The German painter Julius Bissier (1893-1965) was born and raised in
Freiburg im Breisgau. His ties to the area were deep: his mother’s family
had farmed in the Black Forest area for generations and his father’s
people were craftsmen in the town. Bissier’s interest in drawing began
during childhood. After completing his schooling in Freiburg, he went to Karlsruhe
Academy where he began his formal art studies at age 20. Within months, however,
he was conscripted into the military when World War I began. At war’s
end he chose to study on his own and, in 1920, had his first solo exhibit
in Freiburg. The decade would be important to the development of his ideas.
Early on, he met the art historian and psychiatrist Hans Prinzhorn, who directed
his attention to the writings of the mid-19th-century Swiss historian and
mythologist Johann Bachofen. Later, he met the eminent sinologist Ernst Grosse,
who was also the author of a monograph on East Asian India ink drawing.

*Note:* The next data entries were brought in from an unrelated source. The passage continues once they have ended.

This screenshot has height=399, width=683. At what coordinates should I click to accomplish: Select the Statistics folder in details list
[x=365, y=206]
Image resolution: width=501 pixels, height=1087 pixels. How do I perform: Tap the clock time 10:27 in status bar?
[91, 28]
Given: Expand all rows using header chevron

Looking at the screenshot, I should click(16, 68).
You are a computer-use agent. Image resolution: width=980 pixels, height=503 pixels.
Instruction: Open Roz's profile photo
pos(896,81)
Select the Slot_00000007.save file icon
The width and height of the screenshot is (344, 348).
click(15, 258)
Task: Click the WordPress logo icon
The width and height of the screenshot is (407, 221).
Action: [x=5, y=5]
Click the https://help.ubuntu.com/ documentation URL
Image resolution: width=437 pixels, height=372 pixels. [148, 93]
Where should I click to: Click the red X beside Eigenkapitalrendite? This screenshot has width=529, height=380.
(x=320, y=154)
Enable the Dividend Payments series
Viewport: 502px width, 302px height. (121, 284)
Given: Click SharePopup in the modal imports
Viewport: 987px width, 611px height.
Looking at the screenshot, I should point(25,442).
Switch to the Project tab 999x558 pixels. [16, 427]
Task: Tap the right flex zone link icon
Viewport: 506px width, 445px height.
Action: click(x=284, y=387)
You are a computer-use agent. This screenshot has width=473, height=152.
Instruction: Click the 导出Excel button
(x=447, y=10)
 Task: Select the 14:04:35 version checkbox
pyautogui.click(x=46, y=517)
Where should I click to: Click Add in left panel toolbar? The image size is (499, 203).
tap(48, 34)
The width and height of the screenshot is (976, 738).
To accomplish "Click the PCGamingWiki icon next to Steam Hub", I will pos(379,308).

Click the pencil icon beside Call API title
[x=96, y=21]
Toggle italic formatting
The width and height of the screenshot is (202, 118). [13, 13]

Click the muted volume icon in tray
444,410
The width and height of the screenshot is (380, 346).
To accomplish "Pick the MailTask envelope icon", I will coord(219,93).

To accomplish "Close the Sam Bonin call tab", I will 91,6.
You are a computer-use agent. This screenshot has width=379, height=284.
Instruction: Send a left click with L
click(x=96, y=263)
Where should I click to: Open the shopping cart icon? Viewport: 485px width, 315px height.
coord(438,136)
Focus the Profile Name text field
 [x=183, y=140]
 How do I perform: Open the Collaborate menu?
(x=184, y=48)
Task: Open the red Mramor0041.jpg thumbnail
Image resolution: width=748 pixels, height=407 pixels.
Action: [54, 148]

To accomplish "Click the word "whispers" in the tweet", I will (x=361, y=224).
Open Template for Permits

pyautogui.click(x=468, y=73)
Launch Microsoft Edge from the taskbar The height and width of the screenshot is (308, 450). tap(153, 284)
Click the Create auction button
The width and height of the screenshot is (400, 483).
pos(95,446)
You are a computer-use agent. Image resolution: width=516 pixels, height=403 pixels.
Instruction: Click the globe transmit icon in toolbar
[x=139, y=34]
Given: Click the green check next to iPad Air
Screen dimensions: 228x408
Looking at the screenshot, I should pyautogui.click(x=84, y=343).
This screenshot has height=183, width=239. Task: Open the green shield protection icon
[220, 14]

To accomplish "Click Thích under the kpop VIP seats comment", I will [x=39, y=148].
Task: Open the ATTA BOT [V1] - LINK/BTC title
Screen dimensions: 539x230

Grosse
would interest Bissier in ancient Chinese thought and in drawings based on
contemplation. Finally, in 1930, in Paris, Bissier met the Romanian-born sculptor
Constantin Brancusi, who reinforced the meditative aspects of the practice
of painting. Painting, he taught Bissier, is first a state of being, and then—and
only to a much lesser degree—a state of doing.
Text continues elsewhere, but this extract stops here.